To investigate clinical and demographic factors affecting the nature of end-of-life decisions and pediatric palliative care.


Charts of 236 expired children were retrospectively reviewed for presence of endof- life care (EOLC) discussions and spiritual support, the nature of EOLC decisions, and the degree of opioid analgesics (OA) and sedatives (SDT) administration.

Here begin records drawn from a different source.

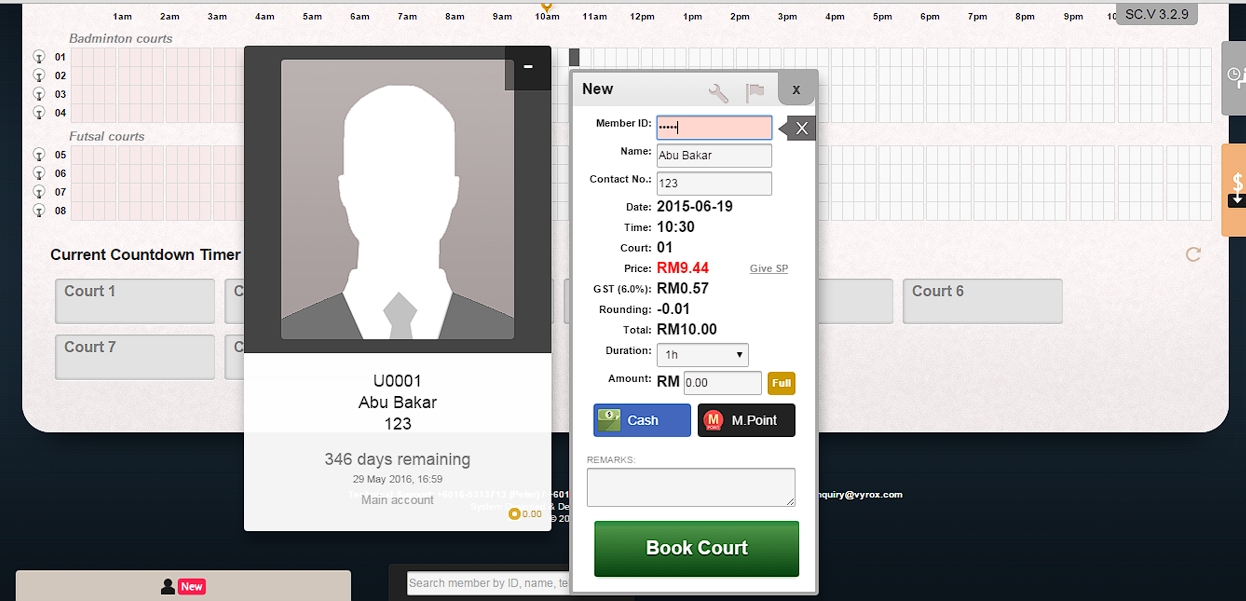Click the Remarks text area

691,487
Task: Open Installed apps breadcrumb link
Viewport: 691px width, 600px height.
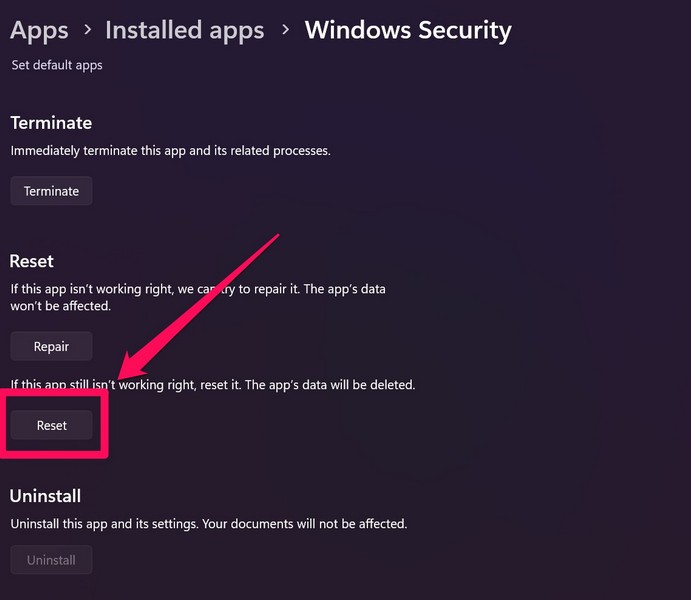Action: [x=184, y=30]
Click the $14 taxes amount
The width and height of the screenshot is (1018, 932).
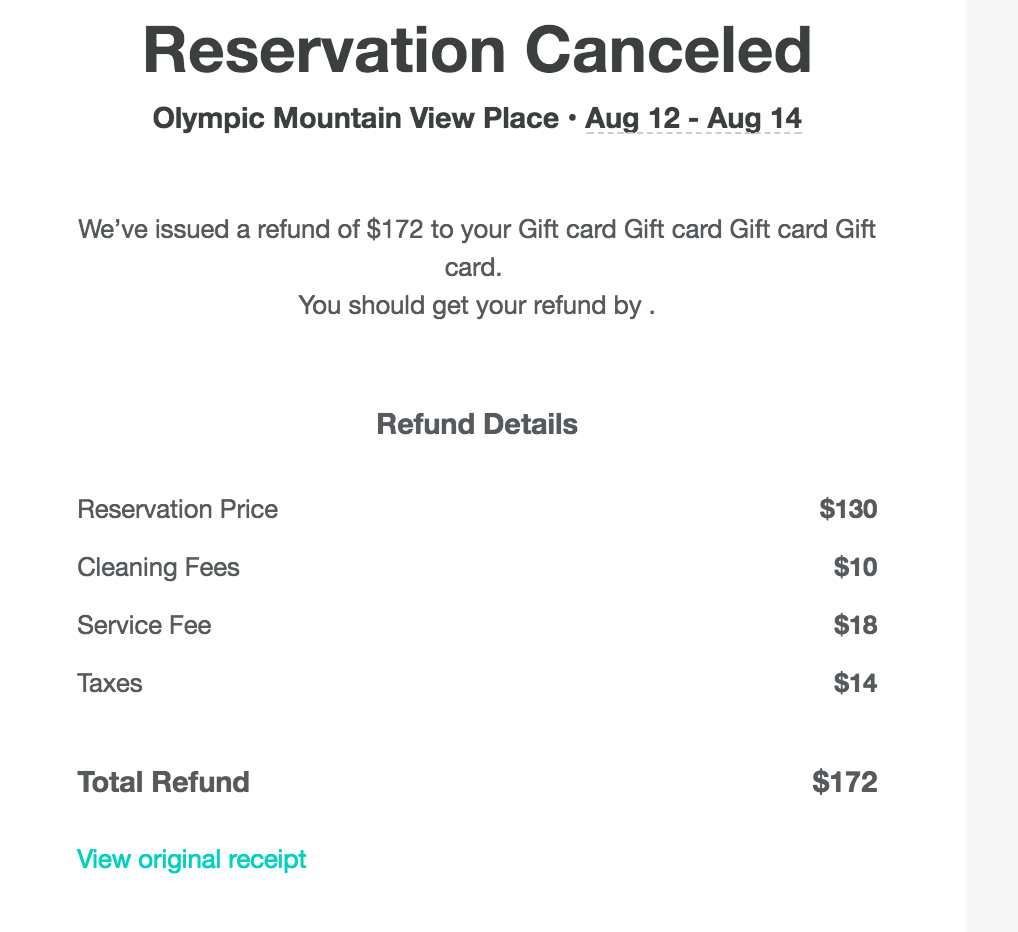tap(855, 683)
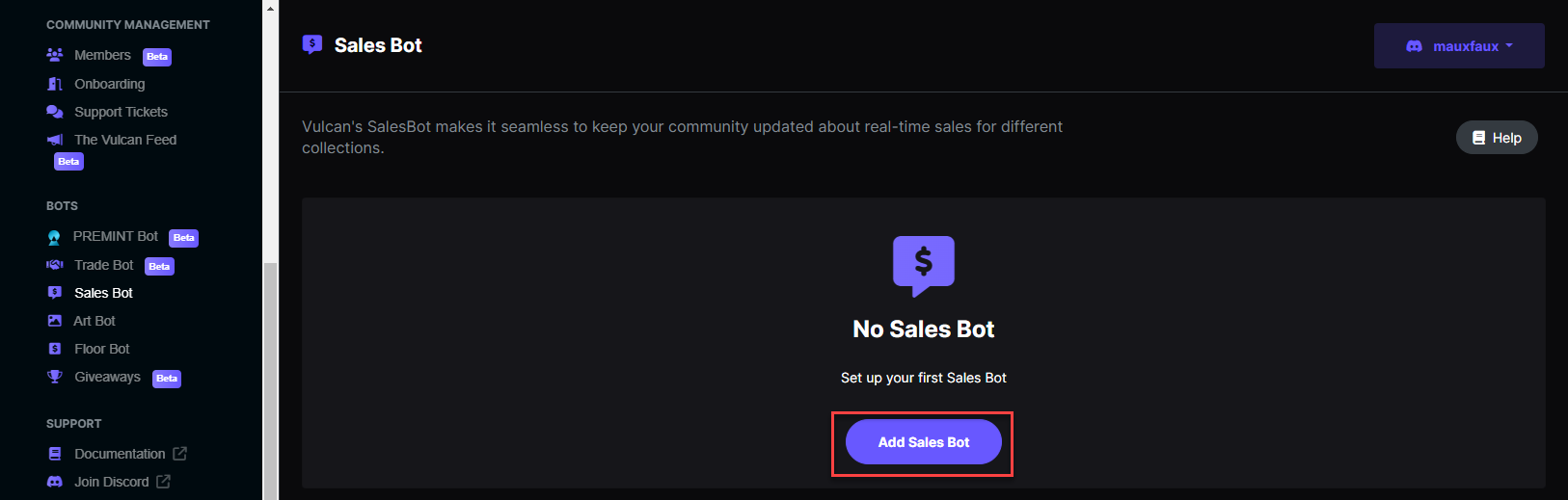
Task: Follow the Join Discord link
Action: pos(111,482)
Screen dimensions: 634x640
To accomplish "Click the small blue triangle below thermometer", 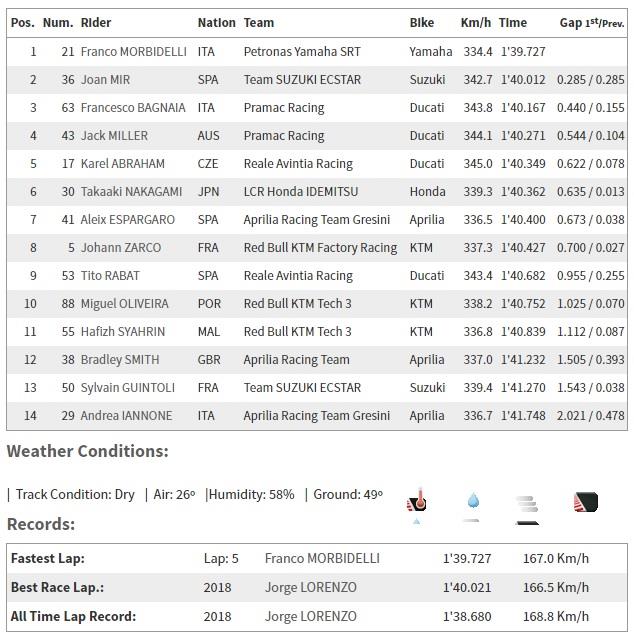I will click(416, 521).
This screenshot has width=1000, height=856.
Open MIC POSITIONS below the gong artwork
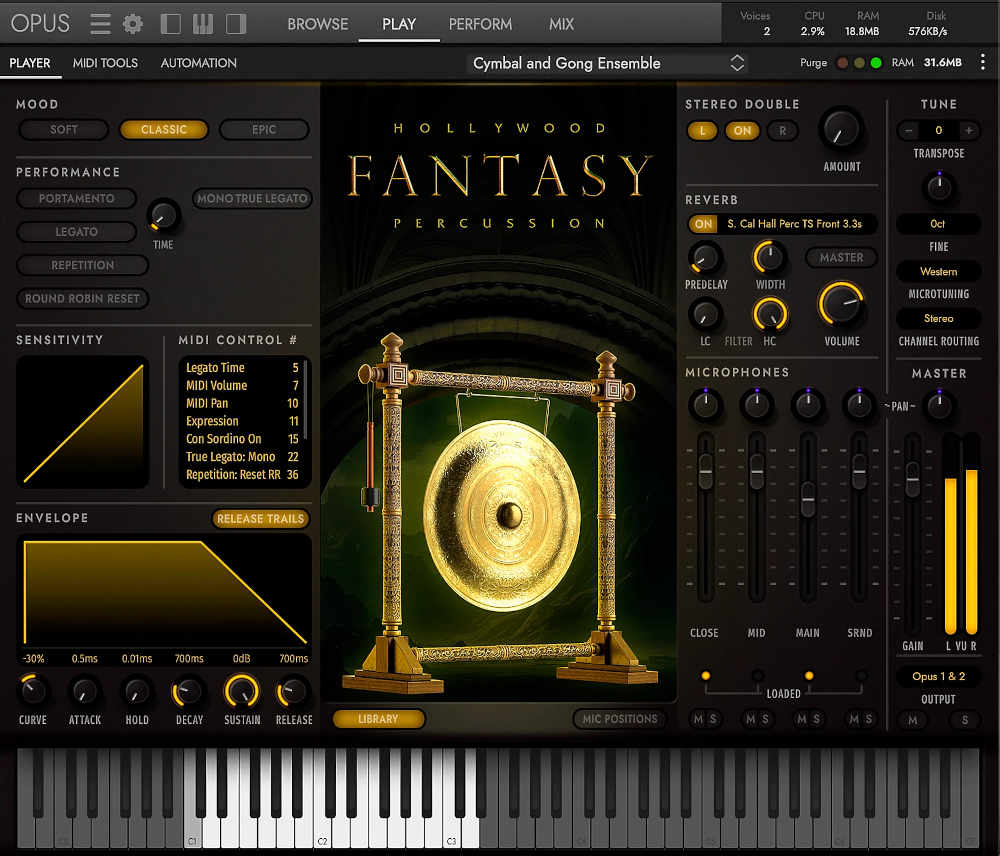pyautogui.click(x=620, y=718)
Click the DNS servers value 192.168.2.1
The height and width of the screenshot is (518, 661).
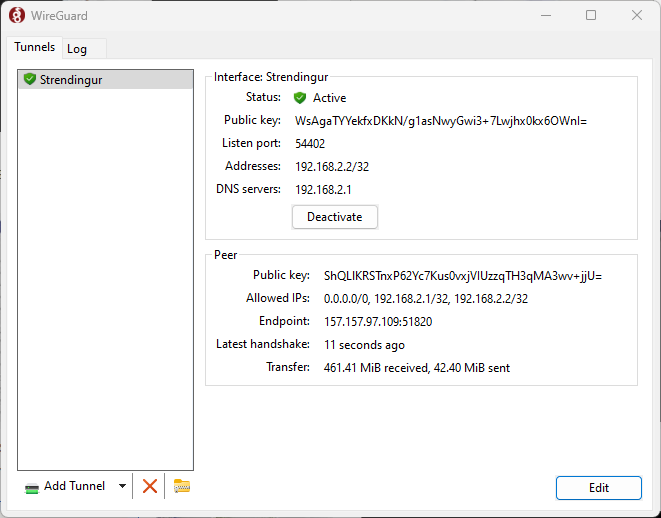coord(323,189)
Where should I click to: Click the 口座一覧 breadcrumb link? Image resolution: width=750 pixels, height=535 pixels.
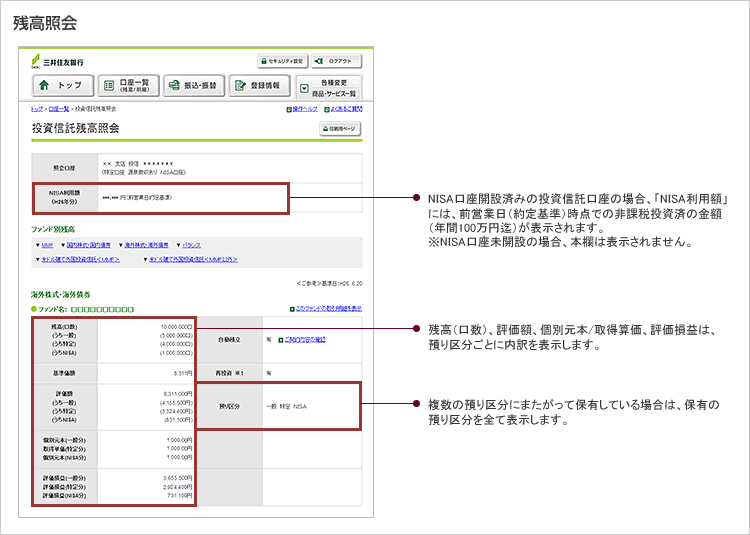(58, 108)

Approximately 60% of patients had EOLC discussion, of whom 87.4% obtained an EOLC decision, mostly opting for withholding therapy (68.8%). Presence of EOLC discussion was associated with a longer hospital stay (univariate analyses: odds ratio [OR] = 1.9; p < 0.029), higher number of failed organs (OR = 2.5; p < 0.003), chronic illnesses (OR = 2.4; p < 0.002), spiritual support (OR = 1.8; p < 0.028) and respiratory diseases (OR = 3.1; p < 0.0006). Younger patients and those with higher number of failed organs were more likely to have withdrawal of therapy (OR = 10.9 and 6.0; p < 0.0001 and <0.002, respectively), whereas patients with chronic illness opted for withholding of therapy (OR = 3.1; p < 0.006). Spiritual support was associated with higher use of both OA and SDT (OR = 1.9 and 2.3; p < 0.014 and p < 0.005, respectively). Younger patients received less OA and SDT (OR = 0.2 and 0.4, respectively; p < 0.0001). Multivariate analyses showed that EOLC discussion is associated with higher use of OA and SDT (OR = 4.4 and 4.2; p < 0.00001 and p < 0.0001, respectively), whereas younger age is associated with withdrawal of therapy (OR = 8.3; p < 0.0005) and lower use of SDT (OR = 0.23; p < 0.0001).


Patterns of care at the end of life vary in children with differing clinical and demographic characteristics. Because EOLC discussions are associated with greater focus on palliative care, strategies to enhance EOLC communications for pediatric patients should be further evaluated.